Shinee singles chronology
| "Fly High" (2010) | "Lucifer" (2010) | "Hello" (2010) |

Music video
- "Lucifer" on YouTube

= Lucifer (Shinee song) =

"Lucifer" is a song by South Korean boy band Shinee. It was released on July 19, 2010, through SM Entertainment and served as the lead single for the album of the same name. An electronic song, "Lucifer" was composed and arranged by Yoo Young-jin, Ryan S. Jhun, Adam Kapit and Bebe Rexha, with lyrics penned by Yoo. The song was commercially successful, peaking at number two on the Gaon Digital Chart and selling over one million downloads in South Korea in 2010.

==Composition==
"Lucifer" is a 1980s-inspired electronic song with synthesizer effects. SM Entertainment described it as "urban electronica", while music critics have characterised it as dance, electropop and Europop. It is considered an example of SM's characteristic music style, SMP (SM music performance), and has been labelled "rougher and edgier" than Shinee's previous work. The lyrics compare a two-faced lover to the devil, and contain lines such as "Her whisper is the Lucifer" and the "militaristic" refrain of "loverholic, robotronic".

==Release and promotion==
"Lucifer" came nine months after Shinee's 2009 single "Ring Ding Dong", serving as the lead single for their second studio album.

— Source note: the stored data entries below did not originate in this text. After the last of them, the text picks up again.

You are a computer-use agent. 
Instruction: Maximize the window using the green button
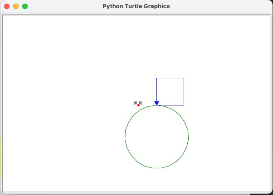click(x=25, y=6)
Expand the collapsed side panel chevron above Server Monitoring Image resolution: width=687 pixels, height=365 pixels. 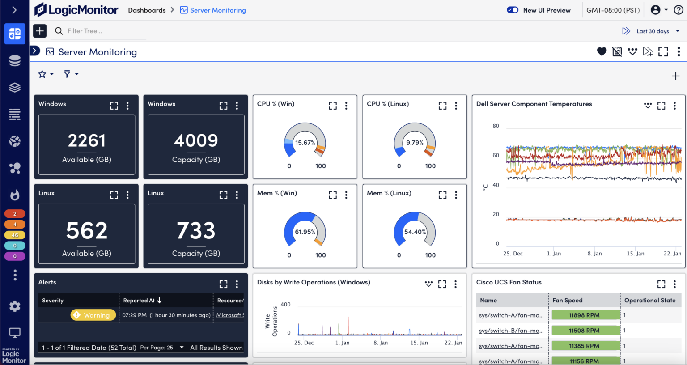coord(35,51)
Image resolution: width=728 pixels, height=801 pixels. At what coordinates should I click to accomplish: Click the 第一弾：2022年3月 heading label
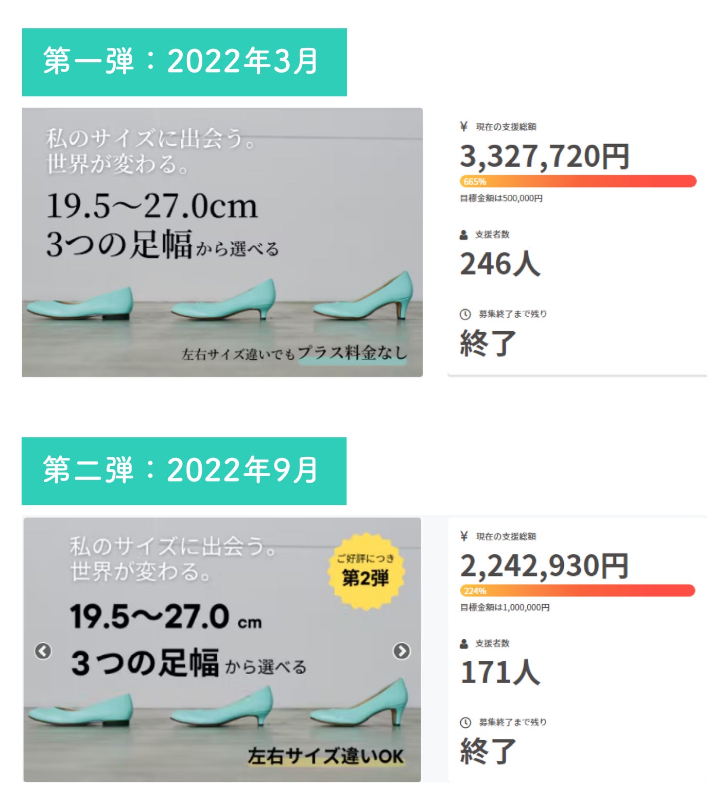(184, 62)
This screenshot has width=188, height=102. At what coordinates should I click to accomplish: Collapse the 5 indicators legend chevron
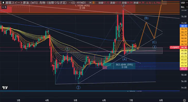[x=4, y=7]
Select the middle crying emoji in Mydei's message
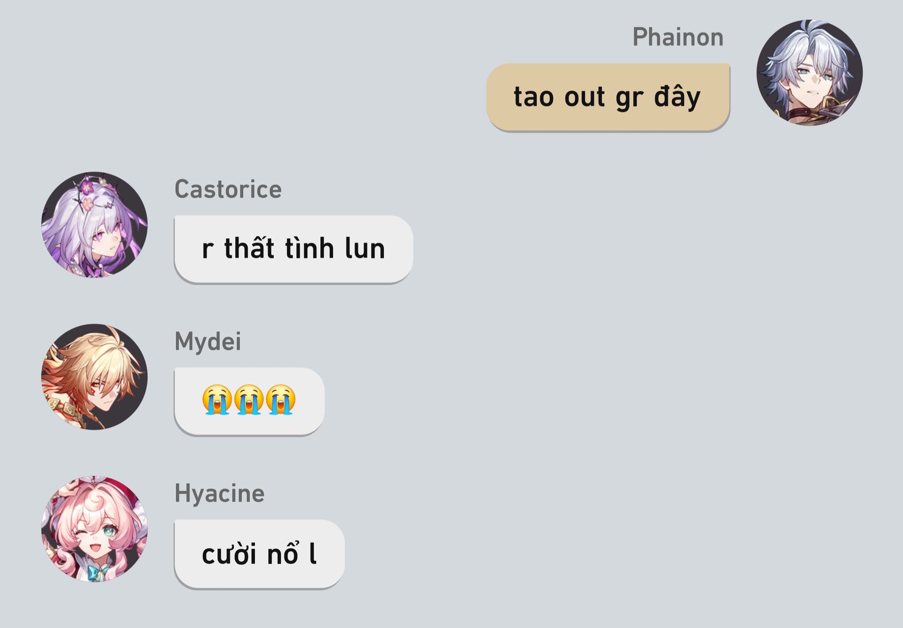Screen dimensions: 903x628 coord(249,400)
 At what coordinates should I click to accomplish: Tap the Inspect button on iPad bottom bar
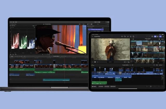pyautogui.click(x=94, y=86)
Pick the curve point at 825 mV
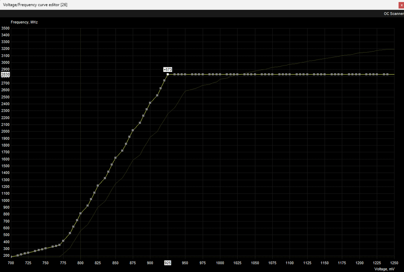This screenshot has width=404, height=272. point(98,186)
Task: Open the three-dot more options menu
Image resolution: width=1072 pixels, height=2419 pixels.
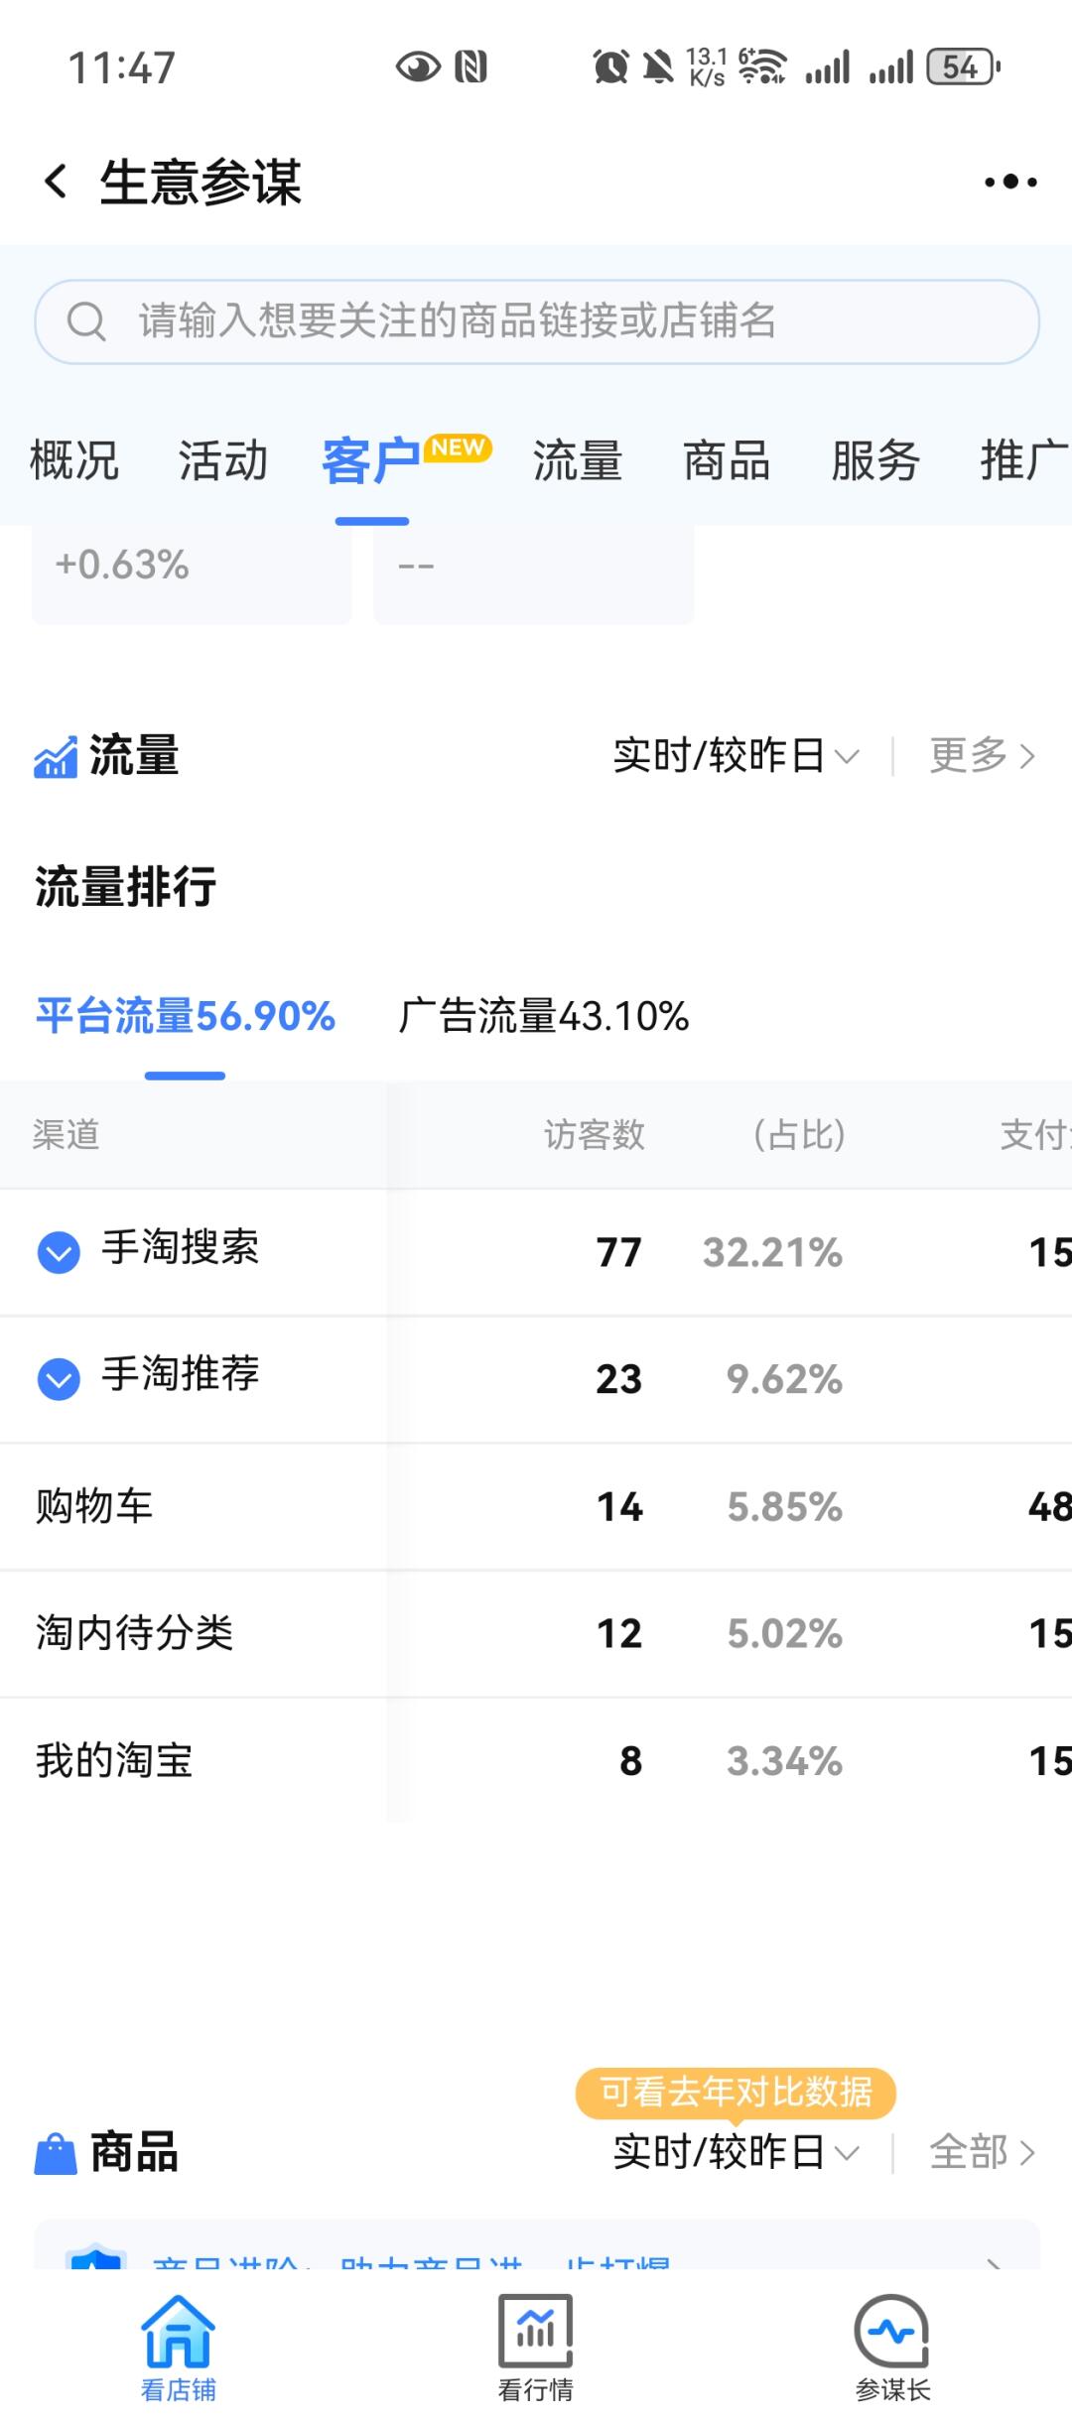Action: [x=1010, y=182]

Ahead of its release, teaser images of each member were released sequentially through Shinee's official website from July 8 to July 12. Shinee were originally scheduled to hold their first performance of the song on Music Bank on July 16; however, it was postponed by a week due to a leg injury Minho sustained while filming the variety show Let's Go! Dream Team Season 2. The song was released alongside the album on July 19, with the music video premiering the following day. Shinee promoted the song with performances on various music programs, starting with Music Bank on July 23. Minho was unable to participate in the choreography due to his injury.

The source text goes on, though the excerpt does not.